Obviously, I wouldn’t vote Kulanu, whose members go from Left to very Left. Or Yisrael Beytenu, when Liberman can’t construct a simple statement of intent that doesn’t leave himself open to maneuvering and interpretation – that really turns me off.
There’s a certain logic to voting for the Likud. They’re the biggest party, they hold the reins, and they control the checkbook. Netanyahu is an amazing orator. And better a strong Likud in power than Labor.
There’s a lot of good people in the Likud. There’s Hotovely, Danon, Edelstein, Elkin, Kara… But there are some bad apples on that list too who I don’t want to see in the Knesset.

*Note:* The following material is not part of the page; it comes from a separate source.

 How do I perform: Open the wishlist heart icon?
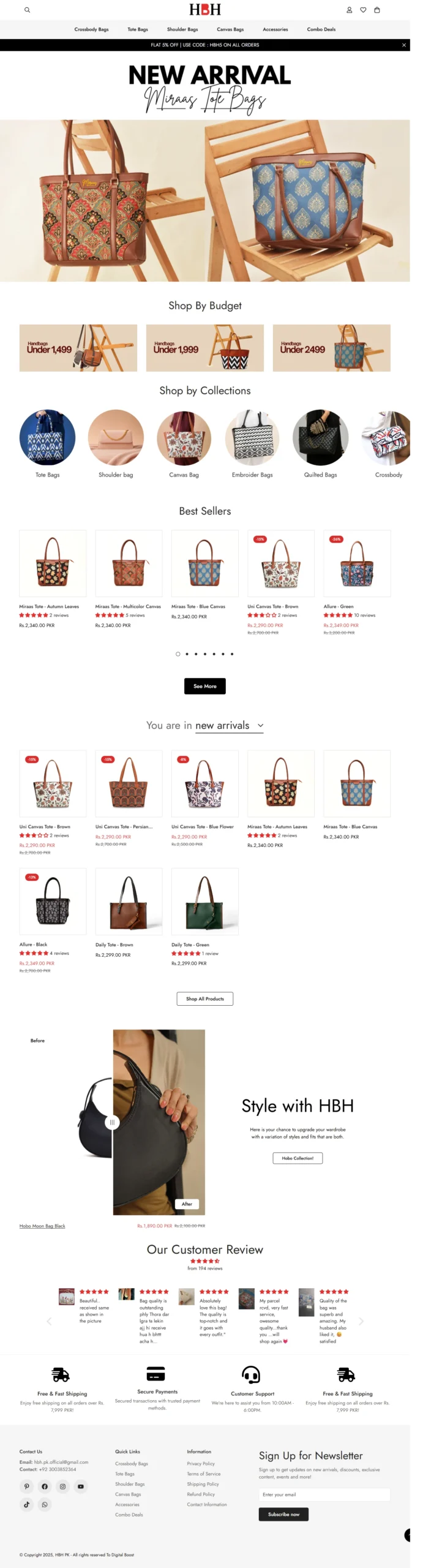[363, 10]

But as a party they lack a unified ideology other than security and pragmatism. They could easily swing left if they felt their security concerns were properly addressed, or had to be sacrificed for something they felt was equally important.

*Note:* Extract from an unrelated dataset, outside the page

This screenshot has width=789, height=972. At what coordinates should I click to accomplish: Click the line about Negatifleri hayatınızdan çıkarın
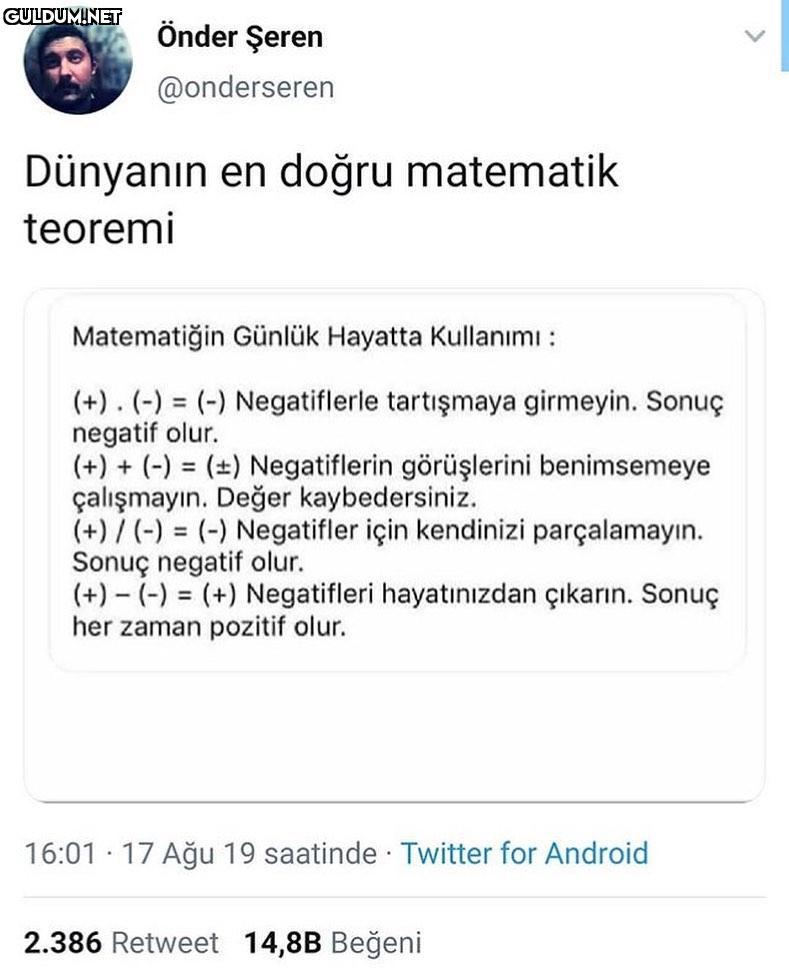[396, 594]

I also dislike what they did to Feiglin.
But most importantly, I’m concerned Netanyahu will try to form a unity government with the Left if he feels it’s in his best interest to do so.

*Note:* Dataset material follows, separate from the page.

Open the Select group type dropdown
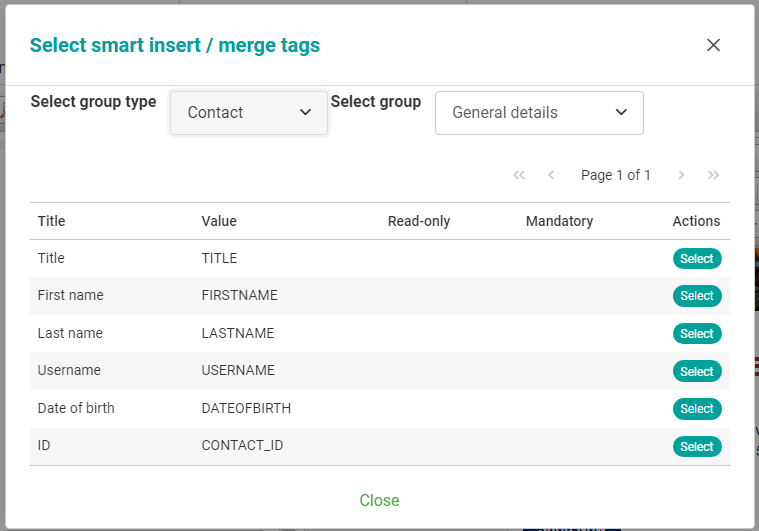The image size is (759, 531). (x=249, y=113)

I entertained the idea of voting for Yachad.
I like Eli Yishai. I think he has always been an excellent minister, and it will be good if he were a minister in the next government.
I’m not exactly blown away by anyone else on his list, though having Baruch Marzel there does at least give him strong right wing credentials. But I don’t actually know enough about Marzel’s positions on anything other than Hebron and the Settlements for me to be willing to give him my vote.
But Yachad has some serious downsides.
They may not pass the electoral threshold, and that’s not a risk I want to take with my vote.
And even if they do pass, there is a good chance that Netanyahu will simply leave them out of the coalition (or at least Marzel). In which case, we’ve already seen how powerless a rightwing party is when excluded from a supposedly rightwing coalition.
This leads me back to Naftali Bennett and Bayit Yehudi.
Bennett was great on security issues. Of that there’s no doubt. He was great representing us in the international media during the Gaza war. I believe he may one day be our Prime Minister, and he’ll probably be a good one.
He was also amazing on economic issues.
And while other parties were proposing solutions to the housing problem, Bayit Yehudi actually implemented solutions that worked.
But I’m was disappointed in his party’s performance last time around in another important area.
In the religious sphere, one of the most important things he could have done was get us a Religious-Zionist Chief Rabbi – and his party failed at that – spectacularly.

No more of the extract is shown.